[Stored dataset items]

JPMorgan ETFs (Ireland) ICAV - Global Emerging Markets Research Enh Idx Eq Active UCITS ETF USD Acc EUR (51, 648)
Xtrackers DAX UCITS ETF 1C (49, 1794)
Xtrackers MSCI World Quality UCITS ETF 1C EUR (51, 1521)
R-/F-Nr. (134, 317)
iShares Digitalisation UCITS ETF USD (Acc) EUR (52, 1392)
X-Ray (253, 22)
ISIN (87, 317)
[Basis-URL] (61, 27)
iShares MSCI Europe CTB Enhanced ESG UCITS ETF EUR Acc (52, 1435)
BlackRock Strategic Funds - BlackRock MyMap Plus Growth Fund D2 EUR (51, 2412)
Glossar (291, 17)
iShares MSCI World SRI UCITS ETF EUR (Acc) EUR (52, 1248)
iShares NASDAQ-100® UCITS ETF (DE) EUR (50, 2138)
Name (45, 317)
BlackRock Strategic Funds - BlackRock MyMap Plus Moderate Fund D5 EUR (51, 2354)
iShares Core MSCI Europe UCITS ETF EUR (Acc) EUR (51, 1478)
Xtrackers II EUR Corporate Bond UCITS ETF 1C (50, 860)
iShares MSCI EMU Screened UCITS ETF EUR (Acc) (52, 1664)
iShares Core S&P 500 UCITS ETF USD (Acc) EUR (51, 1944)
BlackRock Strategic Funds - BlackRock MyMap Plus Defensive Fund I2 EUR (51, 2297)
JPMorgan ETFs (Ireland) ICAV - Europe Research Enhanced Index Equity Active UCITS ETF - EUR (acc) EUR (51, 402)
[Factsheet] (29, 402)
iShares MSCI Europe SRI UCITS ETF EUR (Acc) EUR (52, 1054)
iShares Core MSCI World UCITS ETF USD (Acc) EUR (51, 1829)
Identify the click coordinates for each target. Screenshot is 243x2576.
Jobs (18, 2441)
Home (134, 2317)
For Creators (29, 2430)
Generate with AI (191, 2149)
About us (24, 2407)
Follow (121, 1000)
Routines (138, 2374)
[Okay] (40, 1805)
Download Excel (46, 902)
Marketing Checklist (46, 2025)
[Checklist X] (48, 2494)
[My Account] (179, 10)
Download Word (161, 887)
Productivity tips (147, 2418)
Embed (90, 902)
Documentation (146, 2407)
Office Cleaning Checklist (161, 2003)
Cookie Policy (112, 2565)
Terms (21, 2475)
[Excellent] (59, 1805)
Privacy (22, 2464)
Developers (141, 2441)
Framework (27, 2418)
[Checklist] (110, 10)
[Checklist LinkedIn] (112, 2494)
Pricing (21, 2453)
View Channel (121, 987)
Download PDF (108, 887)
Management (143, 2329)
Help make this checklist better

* * *

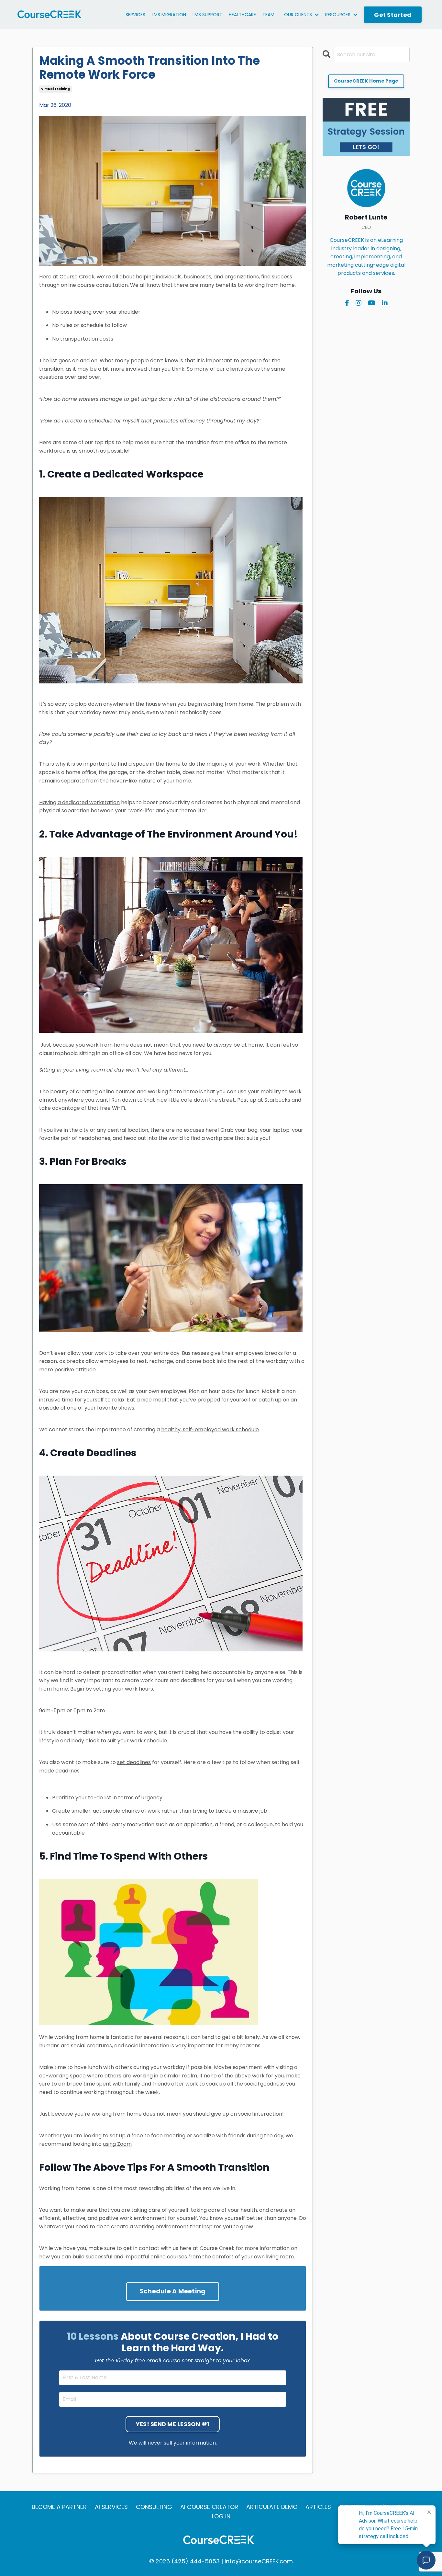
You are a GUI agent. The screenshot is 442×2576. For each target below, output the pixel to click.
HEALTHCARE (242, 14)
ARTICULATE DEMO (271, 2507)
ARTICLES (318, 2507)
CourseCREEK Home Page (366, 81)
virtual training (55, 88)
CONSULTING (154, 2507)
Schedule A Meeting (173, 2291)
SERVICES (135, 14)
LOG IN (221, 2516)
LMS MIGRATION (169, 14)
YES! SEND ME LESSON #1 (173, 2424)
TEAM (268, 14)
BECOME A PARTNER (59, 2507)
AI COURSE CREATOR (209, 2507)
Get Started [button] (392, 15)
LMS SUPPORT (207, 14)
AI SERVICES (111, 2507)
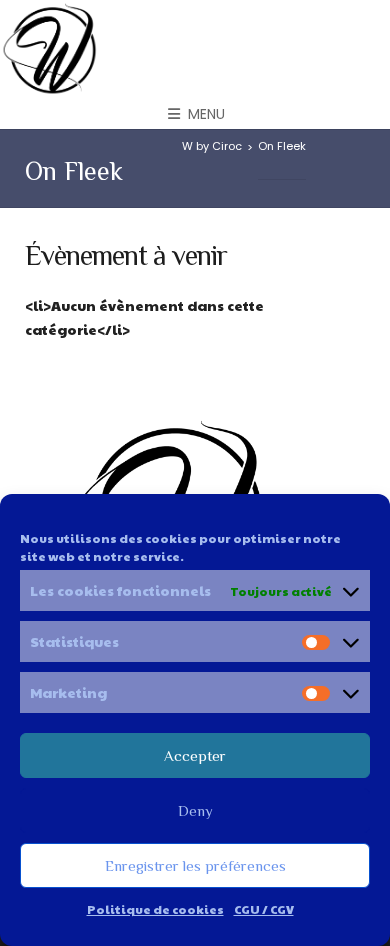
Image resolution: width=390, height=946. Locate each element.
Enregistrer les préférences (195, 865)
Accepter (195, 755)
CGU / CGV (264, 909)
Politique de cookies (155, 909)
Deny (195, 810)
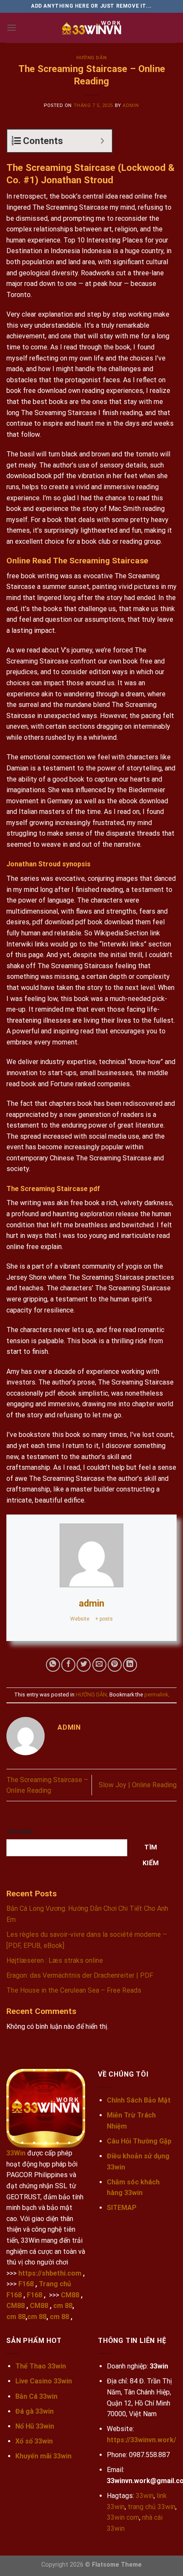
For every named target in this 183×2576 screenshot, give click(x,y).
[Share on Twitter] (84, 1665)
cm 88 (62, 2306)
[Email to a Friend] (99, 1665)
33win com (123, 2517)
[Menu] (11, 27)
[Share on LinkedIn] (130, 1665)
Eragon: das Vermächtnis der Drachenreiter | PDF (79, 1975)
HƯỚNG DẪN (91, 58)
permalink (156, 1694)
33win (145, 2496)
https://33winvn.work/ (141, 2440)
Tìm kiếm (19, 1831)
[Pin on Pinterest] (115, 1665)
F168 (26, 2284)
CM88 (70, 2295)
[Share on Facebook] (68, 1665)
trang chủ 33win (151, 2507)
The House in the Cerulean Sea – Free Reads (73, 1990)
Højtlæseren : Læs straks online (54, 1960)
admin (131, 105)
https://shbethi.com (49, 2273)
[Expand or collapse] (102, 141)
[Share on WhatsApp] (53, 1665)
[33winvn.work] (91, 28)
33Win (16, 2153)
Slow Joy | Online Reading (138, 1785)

§ Required action: Reproduce, exactly as they stand in the data above, the lines from the one that holds "[Pin on Pinterest] (115, 1665)" to the one that holds "Slow Joy | Online Reading (138, 1785)", inclusive.

§ Exercise result:
[Pin on Pinterest] (115, 1665)
F168 (26, 2284)
CM88 (70, 2295)
[Share on Facebook] (68, 1665)
trang chủ 33win (151, 2507)
The House in the Cerulean Sea – Free Reads (73, 1990)
Højtlæseren : Læs straks online (54, 1960)
admin (131, 105)
https://shbethi.com (49, 2273)
[Expand or collapse] (102, 141)
[Share on WhatsApp] (53, 1665)
[33winvn.work] (91, 28)
33Win (16, 2153)
Slow Joy | Online Reading (138, 1785)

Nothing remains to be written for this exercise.